たとえば、次のPrisma Clientインスタンスと呼び出しを考えてみましょう。
import { PrismaClient } from '@prisma/client'
const prisma = new PrismaClient({
log: ['info'],
})
async function main() {
await prisma.user.findMany()
}
main()
prisma:info Starting a postgresql pool with 21 connections.
PrismaClient
クラスがインスタンス化されると、ロギングはstdout
に21個の接続を持つ接続プールが開始されたことを通知しました。
log: ['info']
によって生成される出力は、予告なしにリリースごとに変更される可能性があることに注意してください。アプリケーションまたは構築しているツールで出力に依存している場合は、これに注意してください。
接続プールのサイズ、使用中およびアイドル状態の接続の量をさらに詳細に把握する必要がある場合は、(現在プレビュー中の)メトリクス機能を使用できます。
次の例を考えてみましょう。
import { PrismaClient } from '@prisma/client'
const prisma = new PrismaClient()
async function main() {
await Promise.all([prisma.user.findMany(), prisma.post.findMany()])
const metrics = await prisma.$metrics.json()
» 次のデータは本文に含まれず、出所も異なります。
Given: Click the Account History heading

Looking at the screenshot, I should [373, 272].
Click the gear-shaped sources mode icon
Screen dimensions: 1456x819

console.dir(metrics, { depth: Infinity })
}
main()
{
"counters": [
// ...
{
"key": "prisma_pool_connections_open",
"labels": {},
"value": 2,
"description": "Number of currently open Pool Connections"
}
],
"gauges": [
// ...
{
"key": "prisma_pool_connections_busy",
"labels": {},
"value": 0,
"description": "Number of currently busy Pool Connections (executing a datasource query)"
},
{
"key": "prisma_pool_connections_idle",
"labels": {},
"value": 21,
"description": "Number of currently unused Pool Connections (waiting for the next datasource query to run)"
},
{
"key": "prisma_pool_connections_opened_total",
"labels": {},
"value": 2,
"description": "Total number of Pool Connections opened"
}
],
"histograms": [
/** ... **/
]
}
メトリクス出力で利用可能なものの詳細については、「メトリクスについて」セクションを参照してください。
接続プールタイムアウト
デフォルトのプールタイムアウト
デフォルトの接続プールタイムアウトは10秒です。クエリエンジンがその時間内にデータベース接続プールから接続を取得できない場合、例外をスローし、キュー内の次のクエリに進みます。
接続プールタイムアウトの設定
データベース接続URLでpool_timeout
パラメータを明示的に設定することで、プールタイムアウトを指定できます。次の例では、プールは2
秒後にタイムアウトします。
datasource db {
provider = "postgresql"
url = "postgresql://johndoe:mypassword@localhost:5432/mydb?connection_limit=5&pool_timeout=2"
}
接続プールタイムアウトの無効化
pool_timeout
パラメータを0
に設定することで、接続プールタイムアウトを無効にできます。
datasource db {
provider = "postgresql"
url = "postgresql://johndoe:mypassword@localhost:5432/mydb?connection_limit=5&pool_timeout=0"
}
クエリがキューに残り続ける必要がある場合、たとえば、大量のレコードを並行してインポートしていて、ジョブが完了する前にキューが使用可能なRAMを使い果たさないと確信している場合は、接続プールタイムアウトを無効にすることを選択できます。
MongoDB
MongoDBコネクタは、Prisma ORM接続プールを使用しません。接続プールはMongoDBドライバによって内部的に管理され、接続文字列パラメータを介して構成されます。
外部接続プーラー
connection_limit
を、基盤となるデータベースがサポートできる量を超えて増やすことはできません。これは、各関数がPrismaClient
のインスタンス(および独自の接続プール)を管理するサーバーレス環境では特に課題となります。
アプリケーションまたは関数がデータベース接続制限を使い果たさないようにするために、PgBouncerのような外部接続プーラーの導入を検討してください。
手動データベース接続処理
Prisma ORMを使用する場合、データベース接続はエンジンレベルで処理されます。これは、開発者に公開されず、手動でアクセスすることができないことを意味します。